━━ EXCERPT TO READ

We have a remedy (stop eating gluten) // We know the cause (a faulty gene, faulty antibodies) // And now the disease is providing a window into how autoimmunity occurs.
Celiac Disease: Eating Away at You
hugh kretschmer for proto
In medical school in Naples, in the late 1970s, Alessio Fasano learned a thing or two about human intestines. More than twenty feet long, with an interior surface a bit bigger than a tennis court (about 3,000 square feet if you include the shaggy, finger-shaped villi that grab nutrients from digested food and drink), the intestines are lined with epithelial cells that were thought to be sealed permanently by groutlike junctions. Tiny nutrients are absorbed through the cells, but the “grout” was credited with creating an impermeable barrier preventing larger, harmful material from entering the gut. Then, in the late 1980s, when Fasano was working on a cholera vaccine, he began to wonder how large molecules, such as the cholera toxin, got past the intestinal wall and into the bloodstream, and learned that the space between cells was not sealed after all. His suspicions were confirmed in 1988, when a Japanese research group discovered that the “tight” junctions are actually perfectly fitted doors that open and close under special circumstances.
Fasano, who now directs the Mucosal Biology Research Center and the Center for Celiac Research at the University of Maryland School of Medicine, hypothesized that the cholera bacterium, Vibrio cholerae, had evolved a key to that door, and he proved the notion in 1991. Using Latin for tight junction, the key was named “zonula occludens toxin,” or Zot. “Vibrio uses Zot to make the intestine permeable,” he says, “and intestinal permeability allows access to the things that can harm us.”

━━━━
━━ DATASET EXCERPTS

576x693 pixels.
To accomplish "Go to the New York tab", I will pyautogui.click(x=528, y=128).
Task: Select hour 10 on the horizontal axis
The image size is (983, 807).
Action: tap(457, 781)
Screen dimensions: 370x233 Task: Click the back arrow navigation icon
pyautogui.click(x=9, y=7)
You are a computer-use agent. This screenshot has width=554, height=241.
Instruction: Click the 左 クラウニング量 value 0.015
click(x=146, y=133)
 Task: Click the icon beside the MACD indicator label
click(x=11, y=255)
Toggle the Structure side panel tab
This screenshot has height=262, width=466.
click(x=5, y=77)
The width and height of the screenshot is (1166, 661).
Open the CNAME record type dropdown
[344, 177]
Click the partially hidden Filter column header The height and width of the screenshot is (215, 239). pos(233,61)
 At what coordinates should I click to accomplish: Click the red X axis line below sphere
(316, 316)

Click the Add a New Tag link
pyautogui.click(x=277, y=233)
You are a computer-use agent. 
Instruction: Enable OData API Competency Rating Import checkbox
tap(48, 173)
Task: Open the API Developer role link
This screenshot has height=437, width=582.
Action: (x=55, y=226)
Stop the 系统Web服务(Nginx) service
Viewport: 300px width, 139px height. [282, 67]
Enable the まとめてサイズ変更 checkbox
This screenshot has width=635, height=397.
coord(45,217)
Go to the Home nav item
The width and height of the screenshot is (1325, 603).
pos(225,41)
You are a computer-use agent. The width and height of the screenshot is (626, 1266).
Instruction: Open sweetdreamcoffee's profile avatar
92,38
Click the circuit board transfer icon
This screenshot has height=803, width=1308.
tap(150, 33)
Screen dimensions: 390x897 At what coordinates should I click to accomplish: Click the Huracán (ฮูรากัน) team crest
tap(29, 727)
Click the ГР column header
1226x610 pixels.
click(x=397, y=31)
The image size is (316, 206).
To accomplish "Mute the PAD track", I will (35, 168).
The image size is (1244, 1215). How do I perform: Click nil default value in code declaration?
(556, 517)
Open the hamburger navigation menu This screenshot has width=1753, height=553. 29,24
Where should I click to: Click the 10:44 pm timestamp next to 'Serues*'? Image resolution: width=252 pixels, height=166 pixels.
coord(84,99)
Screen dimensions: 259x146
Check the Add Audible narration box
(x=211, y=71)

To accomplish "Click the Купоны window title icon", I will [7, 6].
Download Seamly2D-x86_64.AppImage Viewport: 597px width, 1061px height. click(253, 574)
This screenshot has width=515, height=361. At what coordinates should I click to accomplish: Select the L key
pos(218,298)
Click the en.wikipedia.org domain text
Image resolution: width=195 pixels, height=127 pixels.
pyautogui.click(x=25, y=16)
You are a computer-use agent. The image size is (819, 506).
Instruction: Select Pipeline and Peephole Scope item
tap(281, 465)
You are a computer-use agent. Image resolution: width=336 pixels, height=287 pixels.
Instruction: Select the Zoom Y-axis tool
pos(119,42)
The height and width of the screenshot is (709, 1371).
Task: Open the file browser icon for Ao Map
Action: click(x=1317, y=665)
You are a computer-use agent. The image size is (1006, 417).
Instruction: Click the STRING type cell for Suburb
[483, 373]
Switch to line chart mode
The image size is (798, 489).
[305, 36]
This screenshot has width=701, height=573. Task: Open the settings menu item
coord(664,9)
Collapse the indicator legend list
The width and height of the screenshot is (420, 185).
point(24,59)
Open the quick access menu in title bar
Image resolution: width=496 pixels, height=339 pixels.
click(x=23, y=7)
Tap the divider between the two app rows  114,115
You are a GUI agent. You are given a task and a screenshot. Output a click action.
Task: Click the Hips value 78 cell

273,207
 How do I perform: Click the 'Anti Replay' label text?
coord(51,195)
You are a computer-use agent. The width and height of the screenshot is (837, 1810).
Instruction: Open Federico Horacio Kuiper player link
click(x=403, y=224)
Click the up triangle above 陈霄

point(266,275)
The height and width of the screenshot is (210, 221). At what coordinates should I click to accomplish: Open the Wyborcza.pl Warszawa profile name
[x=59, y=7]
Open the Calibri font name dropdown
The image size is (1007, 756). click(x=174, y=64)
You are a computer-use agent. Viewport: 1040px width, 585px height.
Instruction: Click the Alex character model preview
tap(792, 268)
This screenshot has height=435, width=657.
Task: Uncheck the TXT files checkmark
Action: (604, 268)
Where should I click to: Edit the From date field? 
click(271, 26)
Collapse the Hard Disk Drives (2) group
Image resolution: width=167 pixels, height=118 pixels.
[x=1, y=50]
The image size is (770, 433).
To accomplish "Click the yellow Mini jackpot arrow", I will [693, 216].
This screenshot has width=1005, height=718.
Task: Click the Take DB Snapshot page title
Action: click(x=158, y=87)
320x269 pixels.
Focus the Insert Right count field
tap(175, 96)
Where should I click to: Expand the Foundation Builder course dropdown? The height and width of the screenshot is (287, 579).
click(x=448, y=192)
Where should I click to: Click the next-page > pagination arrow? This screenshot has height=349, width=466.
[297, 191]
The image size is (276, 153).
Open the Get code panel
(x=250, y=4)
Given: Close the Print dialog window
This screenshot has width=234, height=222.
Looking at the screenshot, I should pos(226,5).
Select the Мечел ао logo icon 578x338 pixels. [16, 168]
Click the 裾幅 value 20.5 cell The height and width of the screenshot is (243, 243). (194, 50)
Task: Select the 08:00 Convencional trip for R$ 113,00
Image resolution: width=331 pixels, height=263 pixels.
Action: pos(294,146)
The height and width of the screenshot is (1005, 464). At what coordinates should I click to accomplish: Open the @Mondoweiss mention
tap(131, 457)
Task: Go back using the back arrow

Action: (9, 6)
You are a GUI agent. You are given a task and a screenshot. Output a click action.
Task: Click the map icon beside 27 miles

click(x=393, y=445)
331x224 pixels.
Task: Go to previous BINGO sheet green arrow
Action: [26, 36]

━━━━

▶ _INSTRUCTIONS_
(1) Render this sentence from the celiac disease article in Spanish: Using Latin for tight junction, the key was named “zonula occludens toxin,” or Zot.
(2) Carry the celiac disease article forward, beginning right after its last sentence.

▶ _SET OF ANSWERS_
(1) Usando el latín para «unión estrecha», la llave recibió el nombre de «zonula occludens toxin», o Zot.

(2)
In 2000, Fasano discovered that the body produces its own key, a molecule he called zonulin. Scientists are still trying to determine zonulin’s normal function, but they do know that bacteria and inflammatory molecules can stimulate its production to make the intestines “leak.” It turns out that certain undigested portions of gluten, the storage protein of wheat, barley and rye, may have the same effect.
This accumulating understanding of how, when and under what circumstances the intestines can be breached ultimately led Fasano to an innovative and somewhat controversial theory about autoimmunity—in which the body mistakenly turns on itself—and about one of its clearest examples, celiac disease, in which the autoimmune response is triggered by gluten. He had become interested in celiac disease after searching the scientific literature for references to intestinal permeability and finding that it occurs in many autoimmune diseases—from type 1 diabetes and multiple sclerosis to rheumatoid arthritis and inflammatory bowel diseases, including celiac. That people with autoimmune diseases also have elevated levels of zonulin in their gut could partially explain this leakiness, Fasano reasoned.